Dante devoted a third of his
Divine Comedy to his imagining of what could go on in Purgatory. He pictured
Purgatory as a circular path climbing around and a mountain, with each higher
terrace, one after another, being given to purgation from pride, greed, lust,
anger, gluttony, envy and sloth.
Cardinal Newman wrote about
Christian death in a short book of verse he called, “The Dream of Gerontius.” His
book has long choruses from the good and bad angels that Gerontius met on the way to Purgatory, but the book
ends with Gerontius asking his Guardian Angel to commit him to Purgatory. “Take me away, that sooner I may rise, and go
above, and see him in the truth of everlasting day.”
In
our daily Masses the last two weeks we have had readings from Paul’s Letter to
the Ephesians, and there was something there that might lead to an
understanding of what happens in Purgatory. In Chapter One, verse ten, of the
Letter to the Ephesians Paul said that God’s big plan for us creatures is “to some up all things in Christ.”

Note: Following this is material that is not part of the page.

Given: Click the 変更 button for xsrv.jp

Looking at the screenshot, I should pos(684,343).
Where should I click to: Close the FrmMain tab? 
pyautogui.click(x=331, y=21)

That verse sounds fine, but it bothered me. Many people have
lived and died in Mongolia and the upper Amazon without ever having heard of Christ.
How can we say that they are somehow sunned up in him?

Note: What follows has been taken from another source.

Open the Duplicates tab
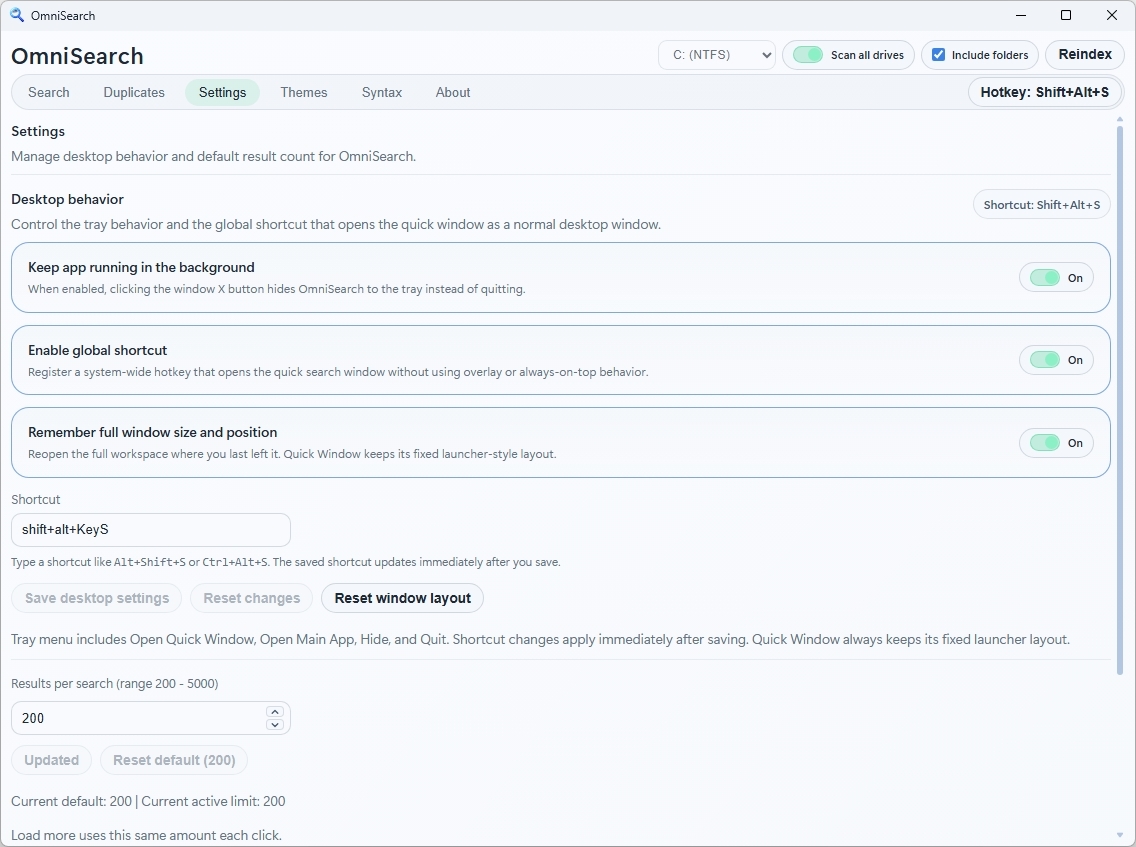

It occurred to me that there is a way in which at the
beginning of our lives we were part of Christ. Chapter One of John’s Gospel
said that all things were created in and through the Word who became flesh on
the person of Jesus Christ.
But how could the end of our lives be said to be summed up
in Christ? Maybe at the beginning we were somehow created in his image, but
then we have spread into so many different ages and countries that it doesn’t
seem that all the kings horses and all the kings men couldn’t put us all
together again.
Then I thought of that mystical French Jesuit Teillhard de
Chardin. I didn’t understand his writing, but I hear∂ he had the theory that evolution
somehow reverses itself, with our complexity giving way to simplicity He liked
quoting the Book of Revelation where Jesus said, “I am the Alpha and the Omega,
the beginning and the end.” Father
de Chardin had a name for the goal toward which he saw us move to converge,
becoming more and more like Christ. He called it, “The Omega point.”

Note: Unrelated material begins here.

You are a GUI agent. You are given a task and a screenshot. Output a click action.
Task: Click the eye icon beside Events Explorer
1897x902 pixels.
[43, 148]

St. John, writing about emerging from Purgatory wrote, “We
shall become like him, for we will see him as he is.”
And St. Paul in Second Corinthians describes the purgative
process by which we are “being transformed into is image, going from glory unto
glory.
What happens in Purgatory is that we shed all our cheapness
so that gradually we are transformed from glory unto glory in his image.